Los tonos cálidos vuelven a la decoración y traen una promesa: convertir tu casa en un refugio que abriga sin necesidad de reformas. La interiorista Cláudia de Sousa explica por qué el gris pierde protagonismo en las paredes del salón en favor de colores que reconfortan, como el ocre, el burdeos o el verde inglés.
Por qué los colores cálidos se imponen ahora al gris
Hubo un tiempo, sobre todo en los años posteriores a la crisis de 2008, en que el gris dominaba los interiores elegantes. Era el color del estilo nórdico más contenido, de las casas prémium que buscaban una sofisticación minimalista. Pero el contexto ha cambiado. Según De Sousa, que ha trabajado en proyectos de lujo en Luxemburgo, la Costa Brava y Portugal, el gris se percibe hoy como monótono y demasiado frío frente a una necesidad creciente de bienestar emocional en el hogar.
“Los tonos cálidos ayudan a que estemos más relajados, son más amenos y nos remiten directamente a un entorno natural”, señala.
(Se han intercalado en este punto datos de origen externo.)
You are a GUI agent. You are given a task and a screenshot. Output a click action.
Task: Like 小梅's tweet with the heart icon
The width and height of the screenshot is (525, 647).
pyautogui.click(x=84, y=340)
La interiorista va más allá y apunta una raíz casi primitiva: “El interés por los colores cálidos en 2026 es también algo ancestral, de cuando el hombre buscaba refugio en las cavernas y encontraba seguridad al lado del fuego”. Un día gris de invierno invita a quedarse dentro; una pared en tono tostado o terracota logra el mismo efecto, pero durante todo el año.
Cómo elegir los tonos cálidos para un hogar que abrace
No hace falta un gran presupuesto ni contratar a un interiorista para sumarse a esta tendencia de decoración emocional. La clave está en seleccionar colores que recuerden al otoño y que, combinados con texturas imperfectas, creen un ambiente envolvente. El amarillo mantequilla, el burdeos y el verde inglés son los tonos estrella de 2026, según De Sousa, y seguirán vigentes al menos los dos próximos años. En cuanto a materiales, la madera de nogal complementa a la perfección esta paleta.
No te asustes: pintar una sola pared de acento o añadir cojines, mantas o lámparas en estos colores ya transforma la sensación de cualquier habitación. Y si el espacio es pequeño, los tonos cálidos amplifican visualmente la calidez, algo que el blanco nuclear nunca consigue. Eso sí, la interiorista recomienda huir de ese blanco puro y optar por el blanco lechoso, conocido en la carta de pintura como el ral 9010, que aporta luz sin romper la atmósfera acogedora.
La fórmula es sencilla: un color cálido en la pared principal, pequeños detalles en burdeos o verde inglés repartidos por la estancia y el blanco lechoso como contraste luminoso. Todo se puede hacer con botes de pintura y complementos bien elegidos, sin llamar a un albañil.
El gris no desaparece, pero pasa a un segundo plano
Que los colores cálidos ganen la partida no significa que el gris quede desterrado. De Sousa recuerda que sigue siendo un tono fácil de combinar y útil para resaltar la arquitectura de un espacio, pero siempre en un papel secundario. “El gris aún tiene un hueco en la decoración del hogar, aunque hoy lo que más se valora son los tonos ricos, como el otoño”, explica. La combinación ganadora es usarlo como contrapunto para dar algo de luz, pero nunca como protagonista.
En realidad, el verdadero cambio es cultural: hemos pasado de asociar el lujo con la frialdad contenida del estilo nórdico a identificarlo con la sensación de abrigo y autenticidad que transmiten los tonos terrosos. Los hogares más elegantes ya no aspiran a parecer un vestíbulo de hotel, sino a sentirse como un refugio personal. Y ese objetivo, al alcance de cualquier presupuesto, es el corazón del interiorismo emocional que celebra esta tendencia.
Un interior cálido no es cuestión de dinero, sino de elegir el color que te haga sentir que el hogar te abraza de verdad.
🏠 Las llaves de la noticia
- 🔑 Qué te importa: La tendencia de decoración emocional con colores cálidos convierte cualquier casa en un refugio acogedor sin obras.
- 💡 Por qué te importa: Elegir el tono adecuado en paredes o detalles puede cambiar el ambiente con muy poco gasto.
- 📊 Apunta estas cifras: Obras cero, presupuesto mínimo. Tonos clave en 2026: amarillo mantequilla, burdeos, verde inglés y blanco lechoso (ral 9010).